Dataset records START

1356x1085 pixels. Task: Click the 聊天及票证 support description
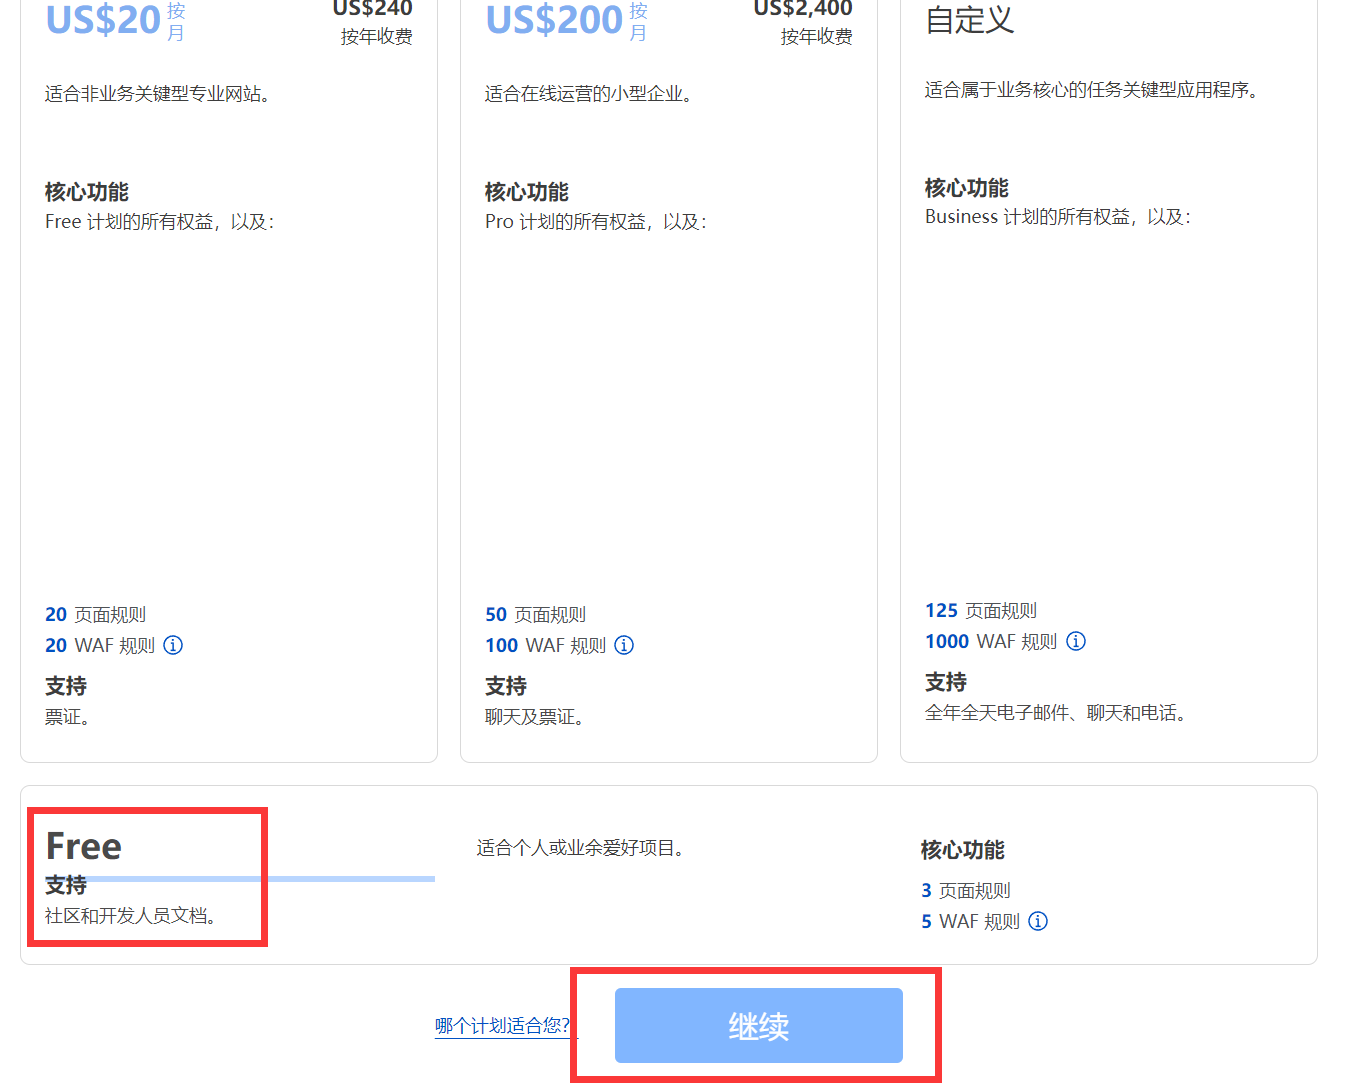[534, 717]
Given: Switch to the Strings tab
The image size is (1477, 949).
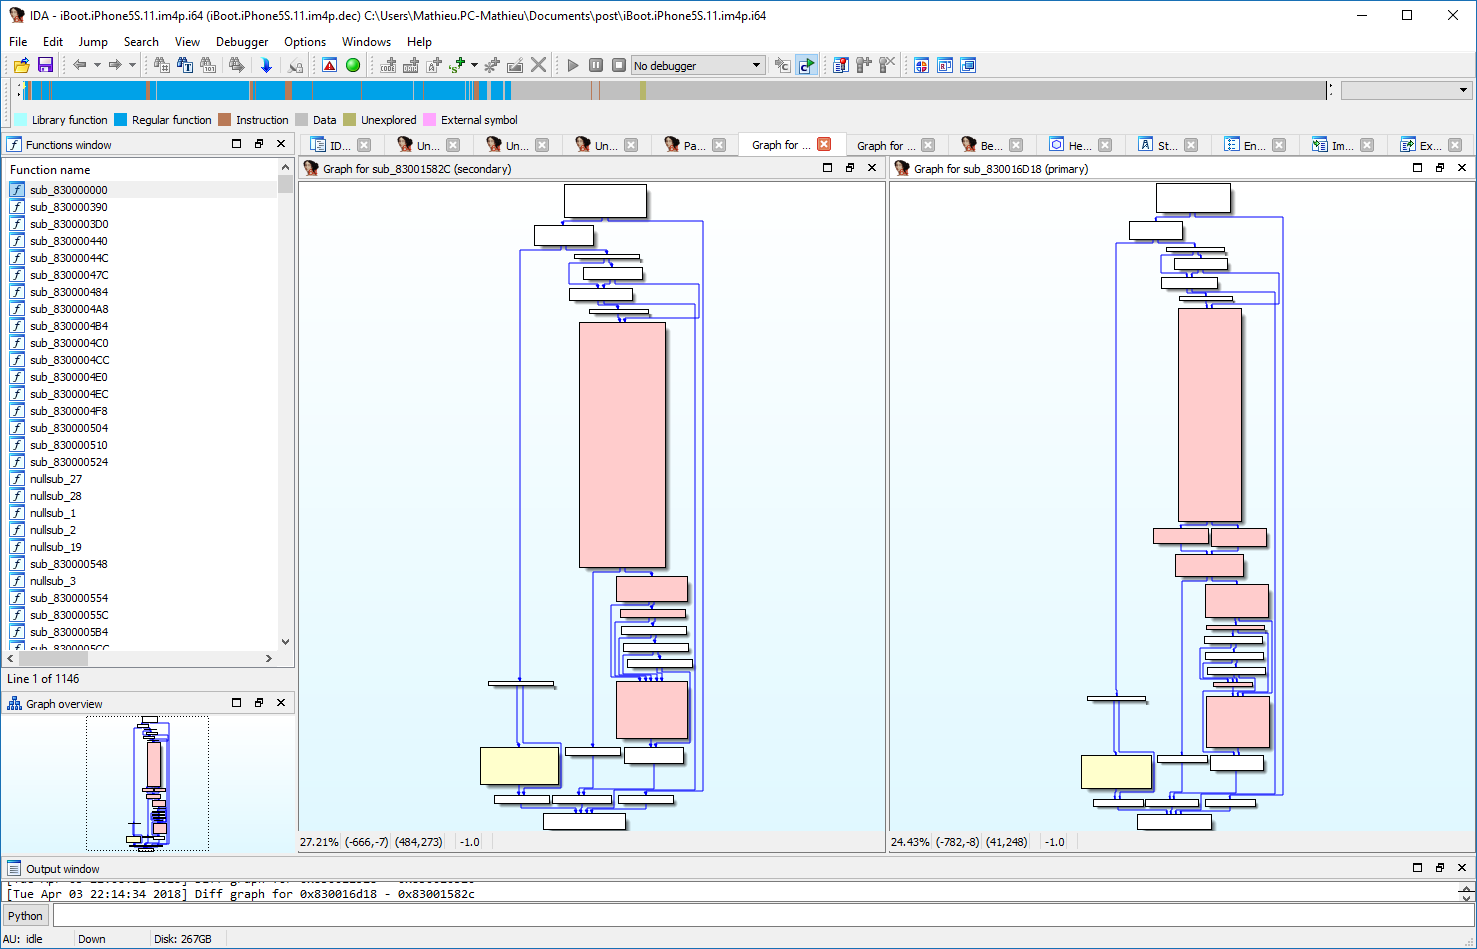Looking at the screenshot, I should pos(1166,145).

Dataset records END

Task prompt –
Ignoring the pictures, write out word for word only the lines from the one containing "Given: Switch to the Strings tab" through the last line of the data, both ends included.

Exercise solution –
Given: Switch to the Strings tab
The image size is (1477, 949).
Looking at the screenshot, I should pos(1166,145).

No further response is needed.